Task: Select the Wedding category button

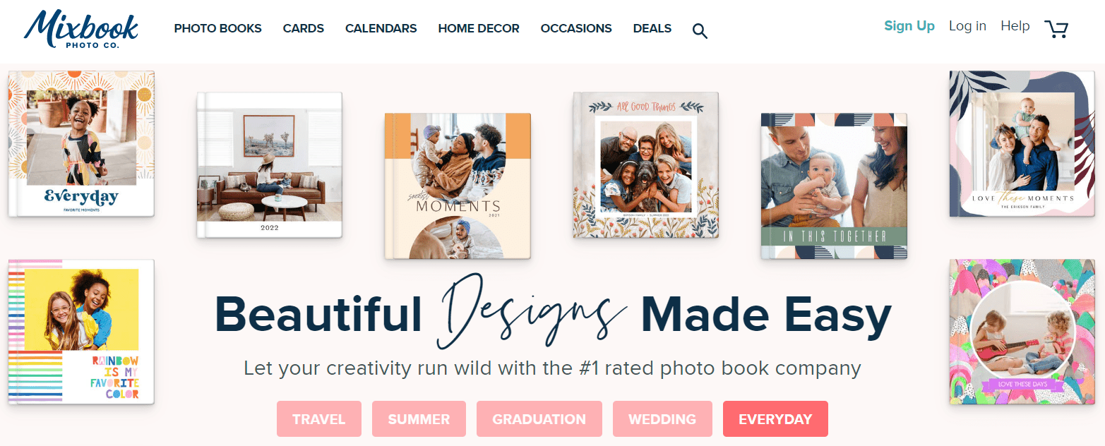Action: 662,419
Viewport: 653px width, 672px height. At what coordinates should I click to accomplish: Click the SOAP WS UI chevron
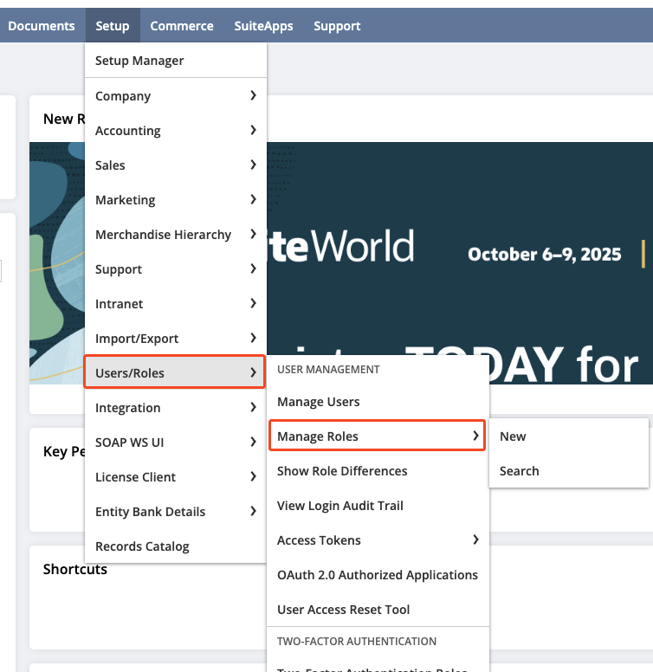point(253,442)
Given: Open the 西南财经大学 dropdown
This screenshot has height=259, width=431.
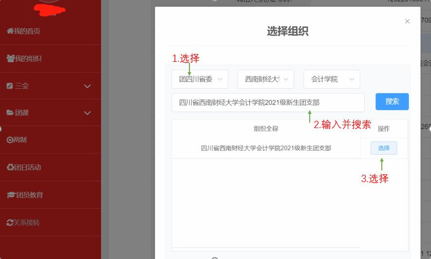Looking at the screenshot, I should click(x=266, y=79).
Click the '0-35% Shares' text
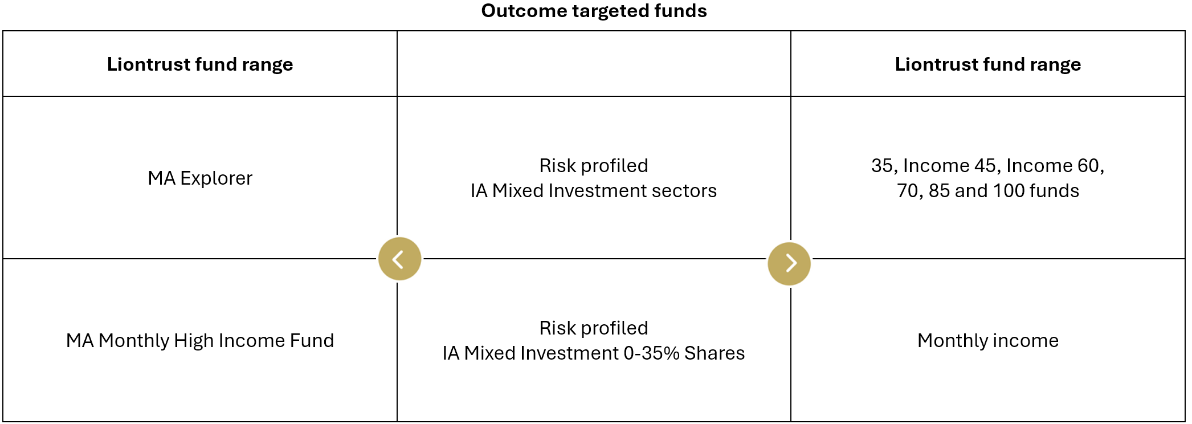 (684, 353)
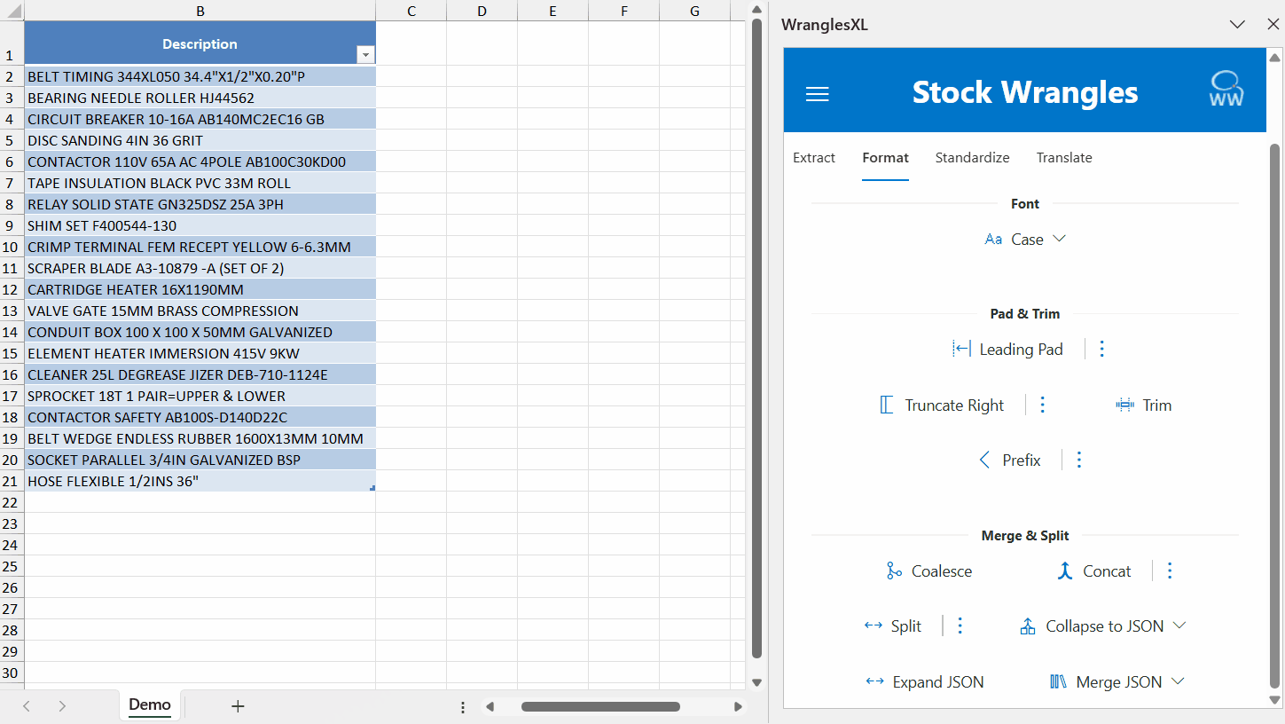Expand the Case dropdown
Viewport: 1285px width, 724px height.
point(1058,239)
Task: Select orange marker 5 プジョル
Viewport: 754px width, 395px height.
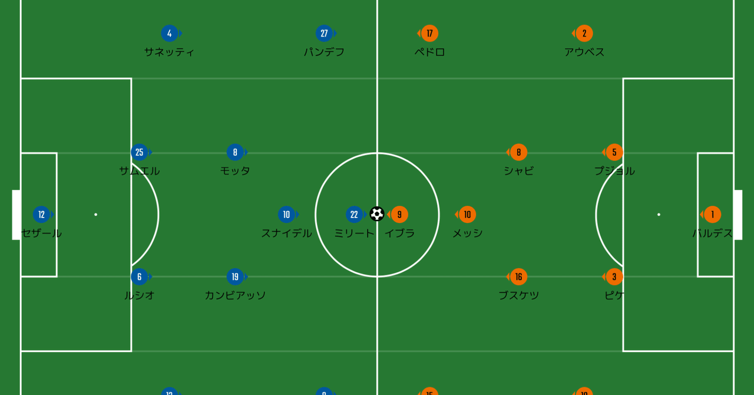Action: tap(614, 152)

---------------

INSTRUCTIONS TO FOLLOW
Word for word, restate all of the data, but do not copy the pictures.

TASK RESPONSE
Task: Select the Wedding category button

Action: 662,419
Viewport: 653px width, 672px height. At what coordinates should I click to accomplish: Click the SOAP WS UI chevron
point(253,442)
Given: Open the 西南财经大学 dropdown
This screenshot has height=259, width=431.
Looking at the screenshot, I should click(x=266, y=79).
Click the '0-35% Shares' text
 (684, 353)
Expand the Case dropdown
Viewport: 1285px width, 724px height.
point(1058,239)
Task: Select orange marker 5 プジョル
Viewport: 754px width, 395px height.
Action: tap(614, 152)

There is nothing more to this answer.